Of the 25 Giants Hall of Fame inductees, 20 primarily played for the team while it was still in New York, before it moved out west in 1957. Only Orlando Cepeda, Juan Marichal, Willie Mays, Willie McCovey, and Gaylord Perry have been inducted to the Baseball Hall of Fame as San Francisco Giants. Though the Giants won the World Series in 2010, 2012, and 2014, the team had a more than 50-year long championship drought after leaving New York. Barry Bonds, arguably the franchise’s greatest player in history, could miss out on the Hall of Fame because of his steroid controversy.
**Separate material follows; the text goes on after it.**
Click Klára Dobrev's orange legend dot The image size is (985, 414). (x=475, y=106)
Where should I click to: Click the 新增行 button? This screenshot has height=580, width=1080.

Source: Joe Robbins / Getty Images

12. Green Bay Packers
> Total Hall of Fame players: 25
> League: NFL
> Notable players: Brett Favre, Bart Starr
> First season: 1921

The Green Bay Packers are the most successful franchise in NFL history, winning 13 championships, dating back to 1929 and the pre-Super Bowl era. Many Packers Hall of Famers revolutionized the game of football, including team founder Curly Lambeau and coach Vince Lombardi, for whom the Super Bowl trophy is named. Over a dozen all-time great players suited up in Green Bay and helped the Packers win championships, including Don Hutson, Paul Hornung, and Reggie White.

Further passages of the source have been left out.